What to produce: Give back, exactly as written, the lines of the listing from the top through the line holding "Task: Select the", and nothing more. Exclude pictures.

○ ○ ○ ○ ○

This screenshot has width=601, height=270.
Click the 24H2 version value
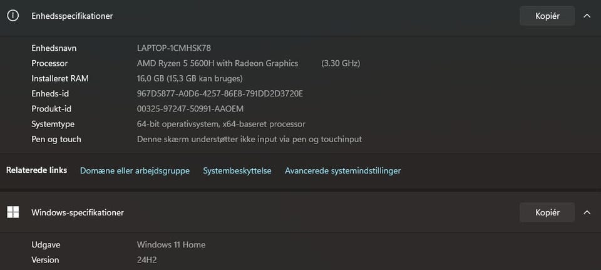(148, 259)
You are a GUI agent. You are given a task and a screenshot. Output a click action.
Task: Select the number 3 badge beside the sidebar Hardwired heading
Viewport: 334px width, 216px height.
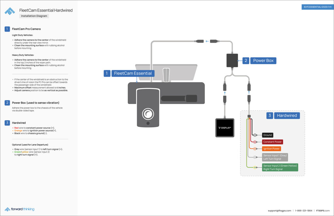point(7,123)
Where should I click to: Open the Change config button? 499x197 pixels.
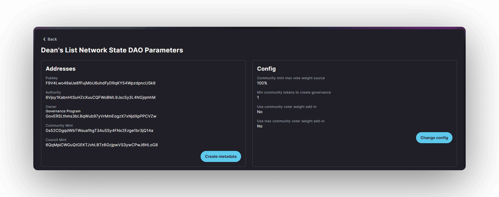pos(434,138)
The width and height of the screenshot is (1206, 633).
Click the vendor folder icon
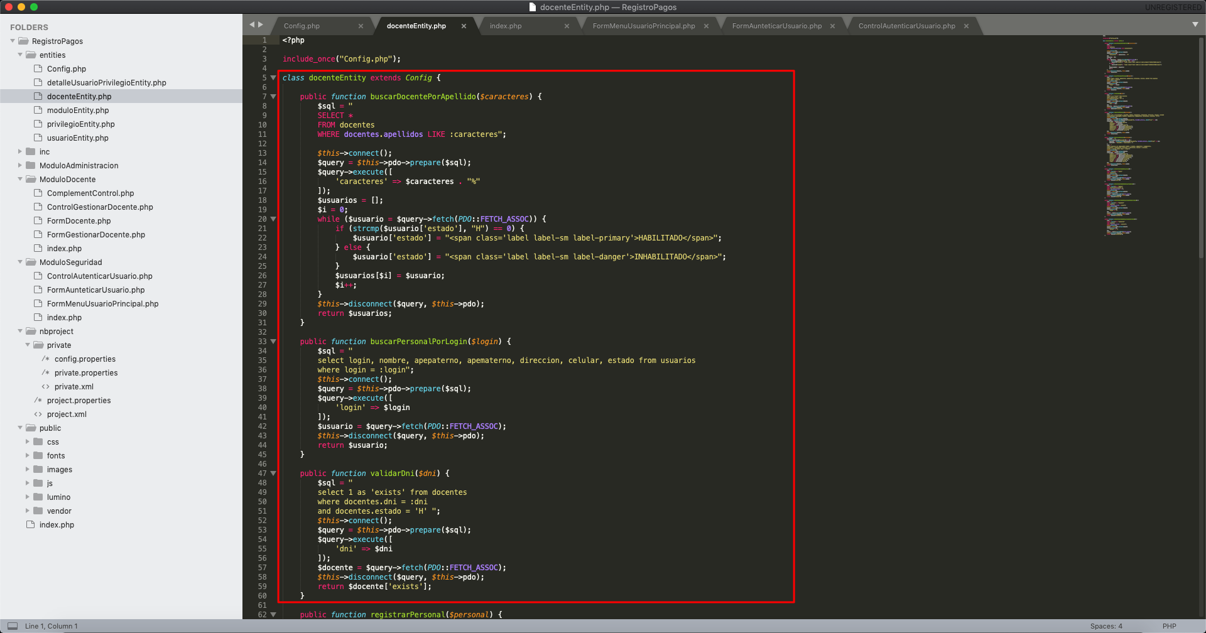pyautogui.click(x=38, y=511)
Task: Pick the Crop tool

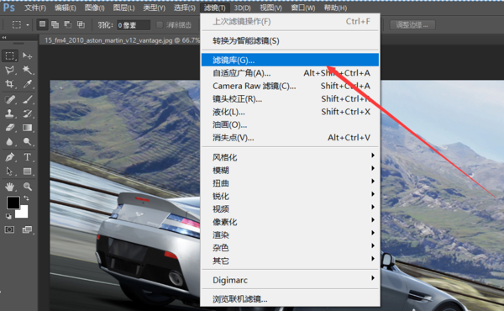Action: [x=9, y=84]
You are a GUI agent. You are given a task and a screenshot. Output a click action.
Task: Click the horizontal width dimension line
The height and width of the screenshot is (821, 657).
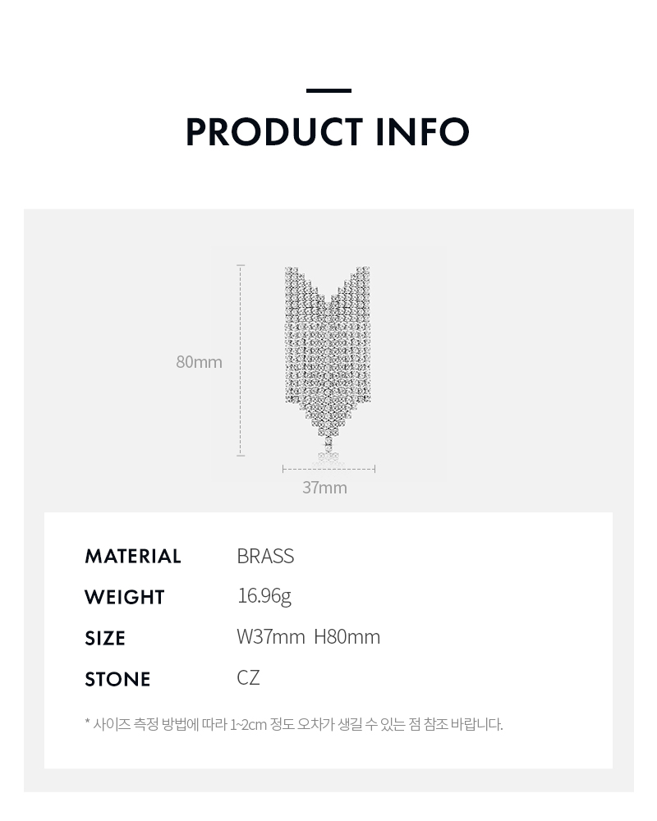click(329, 469)
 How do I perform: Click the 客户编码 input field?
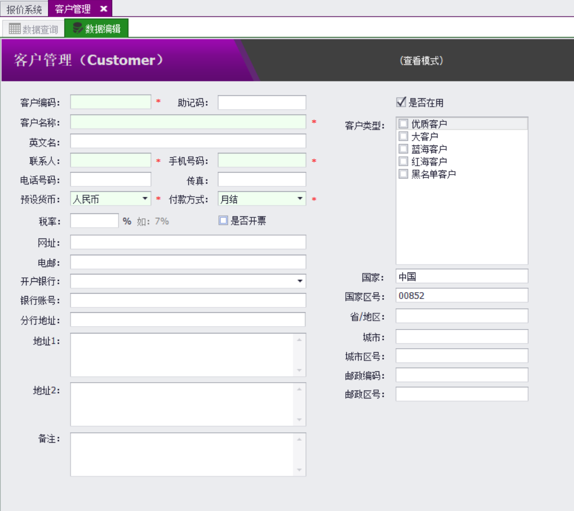pyautogui.click(x=111, y=102)

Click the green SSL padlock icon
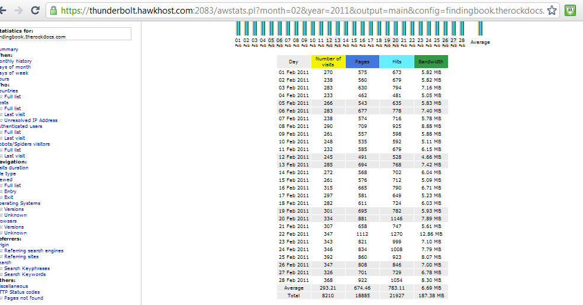point(54,10)
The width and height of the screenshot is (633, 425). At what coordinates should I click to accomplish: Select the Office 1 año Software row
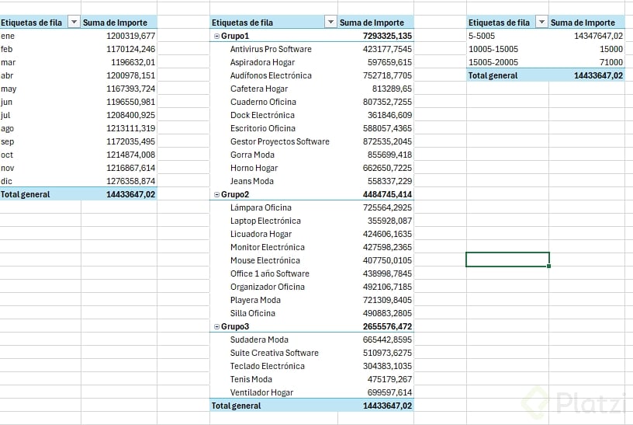[312, 273]
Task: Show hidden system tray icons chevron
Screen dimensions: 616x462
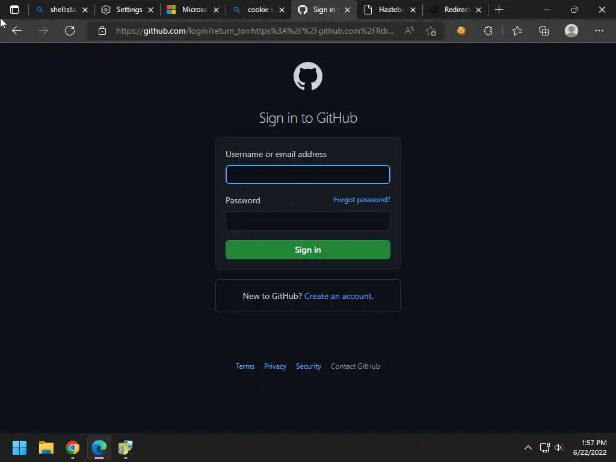Action: tap(528, 448)
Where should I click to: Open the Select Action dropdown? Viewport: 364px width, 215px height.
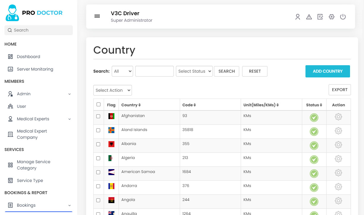pos(112,90)
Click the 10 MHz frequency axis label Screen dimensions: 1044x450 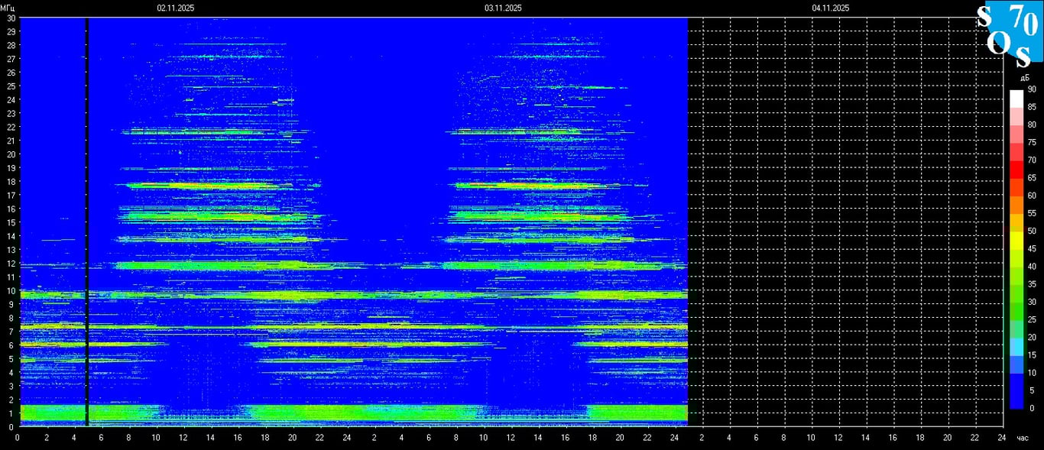[x=11, y=291]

○ ○ ○ ○ ○

Answer below:
This screenshot has width=601, height=270.
Click the 24H2 version value
(148, 259)
You are a GUI agent. You are given a task and a screenshot. Output a click action.
Task: Select the number 3 badge beside the sidebar Hardwired heading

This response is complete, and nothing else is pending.